RECORDS FOR PROCESSING |
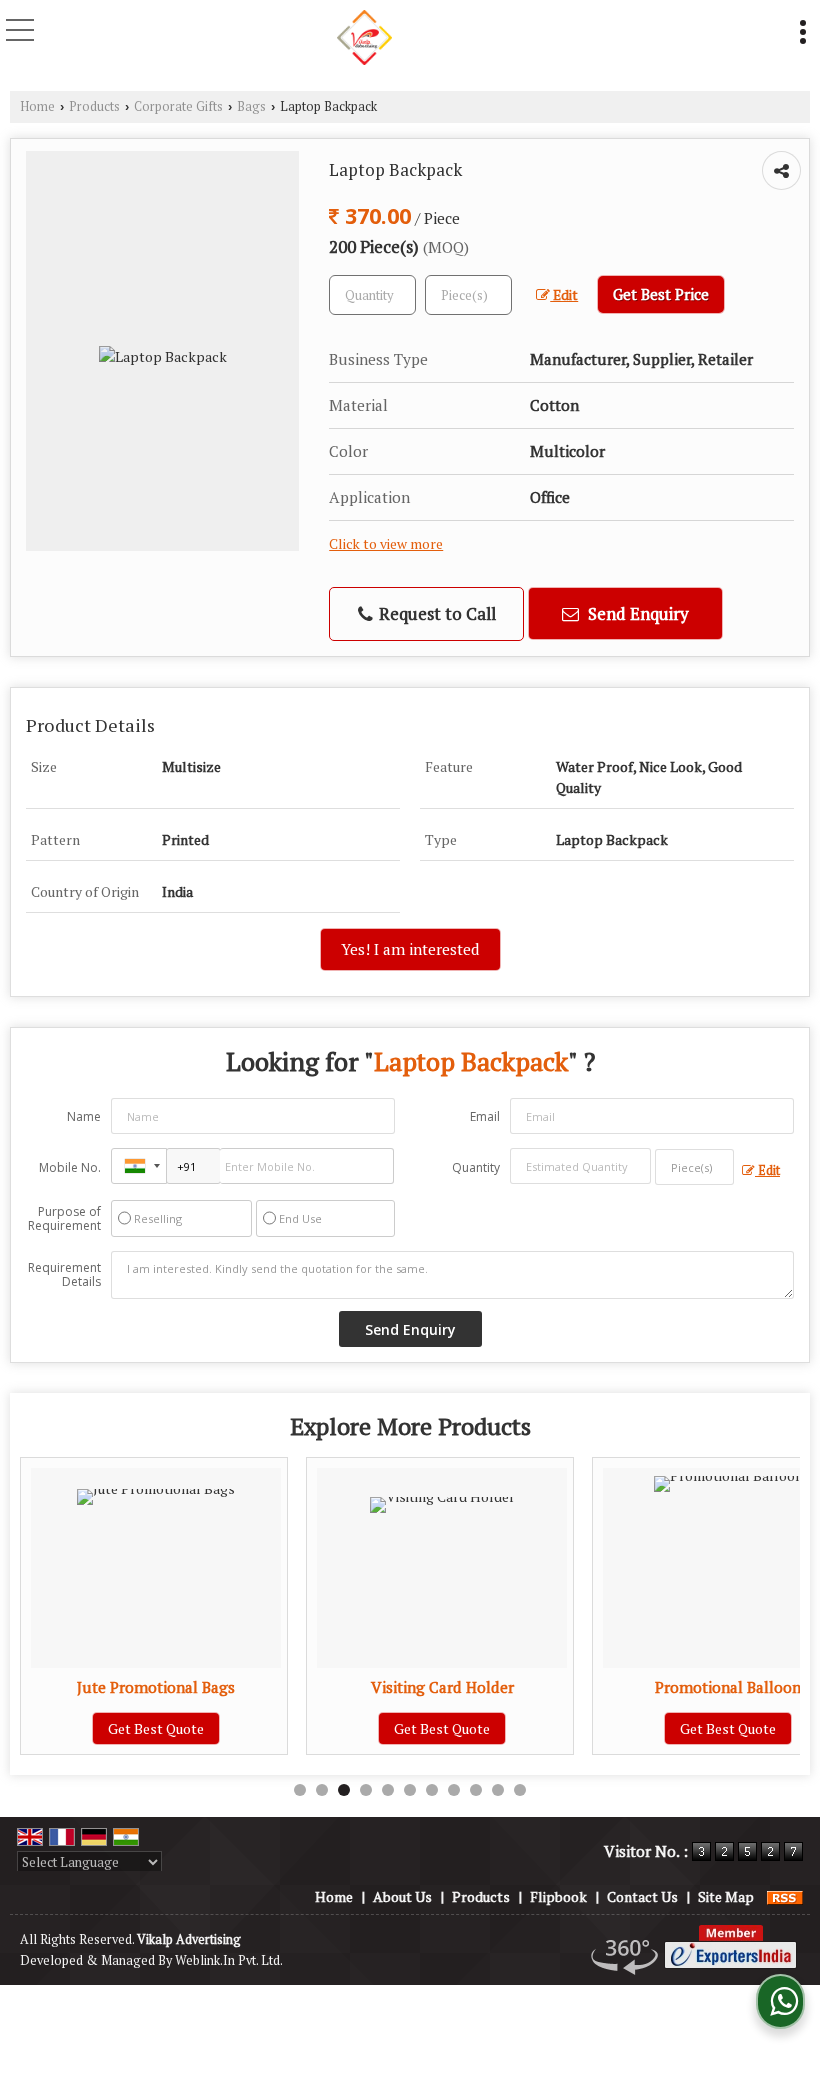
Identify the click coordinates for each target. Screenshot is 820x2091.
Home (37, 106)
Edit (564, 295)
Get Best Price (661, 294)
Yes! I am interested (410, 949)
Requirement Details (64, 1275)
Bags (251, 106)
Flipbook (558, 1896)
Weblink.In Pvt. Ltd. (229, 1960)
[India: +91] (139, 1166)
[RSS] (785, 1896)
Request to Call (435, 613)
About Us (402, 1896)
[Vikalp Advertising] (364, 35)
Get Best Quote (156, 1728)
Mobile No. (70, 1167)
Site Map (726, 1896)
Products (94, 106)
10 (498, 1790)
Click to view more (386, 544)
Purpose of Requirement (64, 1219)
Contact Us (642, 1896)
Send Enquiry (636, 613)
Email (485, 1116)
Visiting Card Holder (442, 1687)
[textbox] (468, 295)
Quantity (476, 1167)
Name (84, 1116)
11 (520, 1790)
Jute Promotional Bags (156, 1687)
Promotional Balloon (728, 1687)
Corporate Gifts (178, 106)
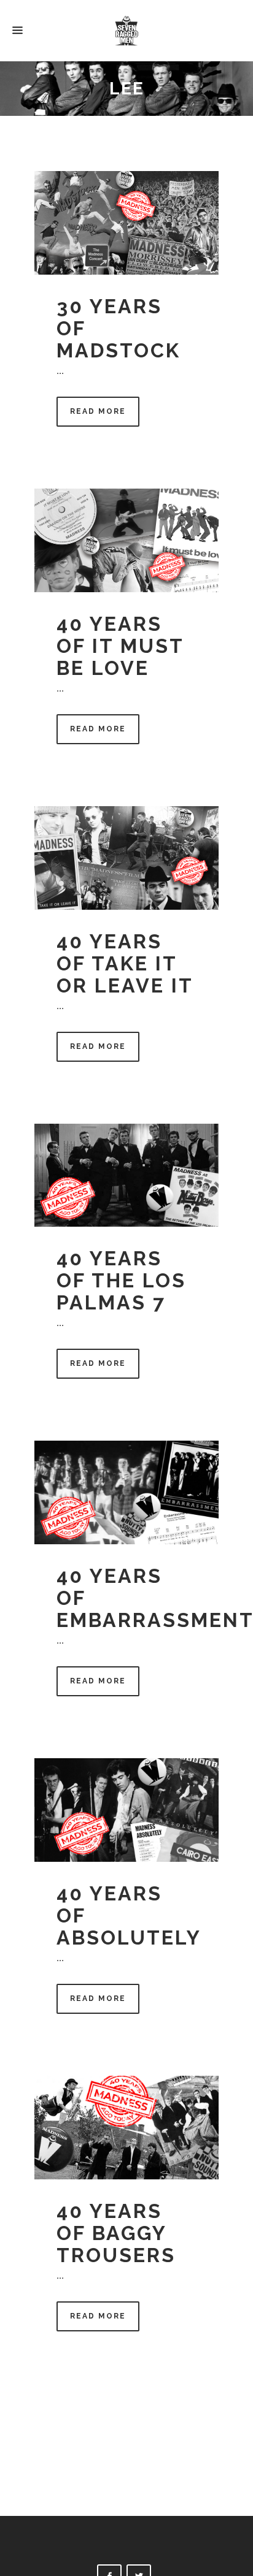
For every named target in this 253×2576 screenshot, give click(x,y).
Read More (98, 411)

WORK TASK | Copy out every entry above exactly. Leave the pictures out.

RESPONSE |
Identify the click coordinates for each target. Screenshot is 820x2091.
Home (37, 106)
Edit (564, 295)
Get Best Price (661, 294)
Yes! I am interested (410, 949)
Requirement Details (64, 1275)
Bags (251, 106)
Flipbook (558, 1896)
Weblink.In Pvt. Ltd. (229, 1960)
[India: +91] (139, 1166)
[RSS] (785, 1896)
Request to Call (435, 613)
About Us (402, 1896)
[Vikalp Advertising] (364, 35)
Get Best Quote (156, 1728)
Mobile No. (70, 1167)
Site Map (726, 1896)
Products (94, 106)
10 (498, 1790)
Click to view more (386, 544)
Purpose of Requirement (64, 1219)
Contact Us (642, 1896)
Send Enquiry (636, 613)
Email (485, 1116)
Visiting Card Holder (442, 1687)
[textbox] (468, 295)
Quantity (476, 1167)
Name (84, 1116)
11 (520, 1790)
Jute Promotional Bags (156, 1687)
Promotional Balloon (728, 1687)
Corporate Gifts (178, 106)
For every named target in this 253×2576 screenshot, give click(x,y).
Read More (98, 411)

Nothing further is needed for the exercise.